Pour Christine Albanel, le Parlement Européen ne vaut rien
Guillaume Champeau
Alors que le Parlement européen a redit pour la troisième fois son opposition à la suspension de l'abonnement à Internet dans le cadre du rapport Lambrinidis voté par 90 % des eurodéputés, Christine Albanel a expliqué que le vote ne vallait rien, et que seul l'avis des représentants de l'exécutif des 27 états membres avait une valeur. Une maladresse à deux mois des élections européennes ?
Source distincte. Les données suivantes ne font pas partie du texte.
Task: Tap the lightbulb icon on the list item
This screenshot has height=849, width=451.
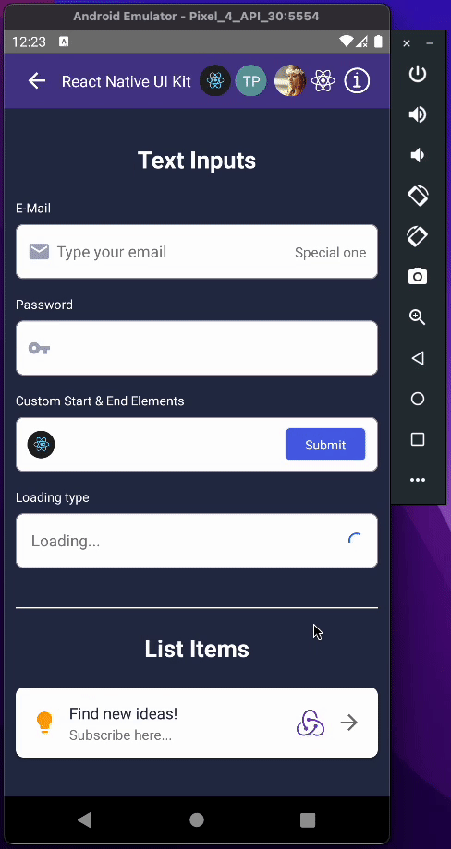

C'était attendu. En ouverture de la reprise des débats sur la loi Création et Internet, l'opposition a mis en avant le vote par le Parlement européen du rapport Lambrinidis, par 481 voix contre 25. Le rapport, qui porte recommandation au Conseil européen de refuser d'utiliser la suspension de l'accès à
Mais fidèle à une ligne tenue depuis le vote de l'amendement Bono, la ministre de la Culture a écarté d'un revers de la main la portée du vote européen. Non sans prendre des risques politiques.
Christine Albanel a rappelé que "en Europe, il y a d'une part le Conseil européen, de l'autre le Parlement". Or, rappelle-t-elle avec beaucoup d'exagération sur la réalité, "les 27 (états membres réunis au Conseil) ont approuvé l'expérience française, ils ont dit qu'ils étaient intéressés". "Les 27 ont rejeté l'amendement 138 dit amendement Bono", raconte la ministre de la Culture, qui oublie de préciser que le Conseil s'était en fait contenter d'adopter d'un bloc l'ensemble du Paquet Télécom duquel la France, alors présidente de l'UE, avait pris soin de retirer au préalable l'amendement fâcheux anti-riposte graduée.
"Le rapport Lambrinidis existe, en effet il a trouvé une majorité", a concédé la ministre, qui a rappelé que le rapport défendait surtout l'idée qu'Internet était essentiel pour l'éducation. "Nous aussi nous défendons Internet, c'est une source de d'information, une source de connaissance. Nous sommes à fond comme tout le monde aux côtés d'Internet", a alors entonné Christine Albanel. Mais "ça n'est pas parce qu'on a une liberté qu'il faut que cette liberté tue les autres", a-t-elle tempéré. Elle s'est élevée contre "ce sophisme qui est un syllogisme" défendu par le rapport Lambrinidis, qui veut que "l'éducation est un droit fondamental, or l'éducation passe par Internet, donc Internet est un droit fondamental".
Sans surprise, elle a estimé que le rapport n'avait "aucune valeur juridique", ce qui est pour le moment vrai. Mais il n'est pas sans valeur politique.
Christian Paul a ainsi estimé que le vote du rapport par 90 % des eurodéputés de tous les bancs était un "baromètre formidable" à quelques semaines des élections européennes, et qu"à "piétinner le message qu'envoient les députés européens, on peut se prendre les pieds dans le tapis".
Avec malice, la député socialiste Sandrine Mazetier a noté que le rapporteur Frank Riester, qui a lui aussi balayé la portée du vote du Parlement européen, n'était "pas seulement rapporteur de ce texte, mais aussi membre de l'équipe de campagne de l'UMP pour les européennes".